Nearly every Republican candidate has made it clear that they support cuts to welfare programs for needy families, but this talking point has more to do with race-baiting than it does with cutting government spending. This technique was perfected in the 1980’s by Ronald Reagan and his use of the so-called Welfare Queen, and the attack continues to this very day.
And if there’s one candidate that has mastered the art of the underhanded race attack, it’s Jeb Bush.
Let’s start in the year 2000, when Jeb Bush, then-Governor of Florida, managed to get 12,000 mostly-minority voters purged from the voting rolls in his state. He did this by wrongly identifying these eligible voters as convicted felons. As Ari Berman pointed out in Rolling Stone, Bush attempted to use this same technique in 2004 to give his brother Florida’s electoral votes, but public outcry prevented a second purge of minority voters.
A few years later, Bush set his sights on younger minority citizens, specifically third graders. The state of Florida had been faced with a problem in their test scores for fourth grade students – they were falling significantly below an acceptable level for the state. Rather than investing in textbooks or tutors or more teachers, Bush decided that the easiest thing to do would be to keep minority students out of the fourth grade. He did this by forcing thousands of minority third grade students to repeat that grade, preventing them from “dragging down” the fourth graders’ test scores.
During his initial campaign for governor of Florida, Jeb traveled from country club to country club, speaking to all-white crowds about the problem of welfare fraud, even suggesting, according to the website On The Issues, that he would consider taking children away from parents on welfare because they were too lazy to find a job.

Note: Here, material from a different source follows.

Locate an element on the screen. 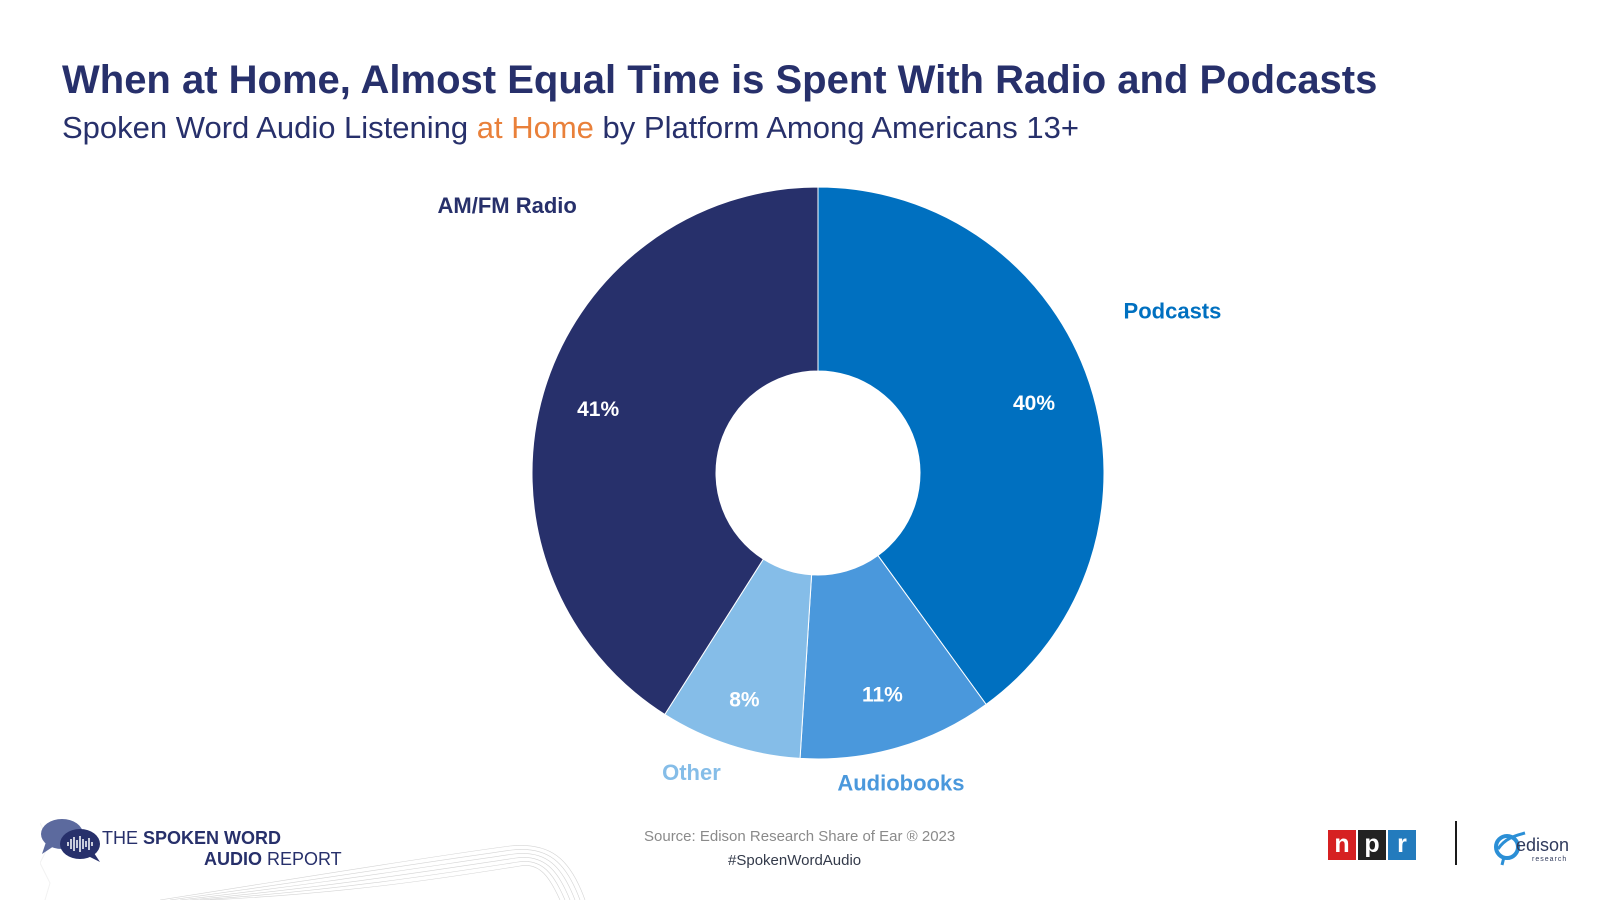 This screenshot has width=1602, height=900. sound-wave-decoration is located at coordinates (372, 872).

Jeb Bush toyed around with the idea of taking children away from parents that HE believed were too lazy. And make no mistake, when Republicans attack social welfare programs, they are using it as a disguise to attack minorities.
There is nothing “new” about Jeb Bush’s Republican Party, in spite of what those new campaign ads want us to believe. Bush represents the anti-worker, anti-minority, anti-women wing of the anti-everything Republican Party, and the evidence of this is readily available to anyone who takes the time look for it.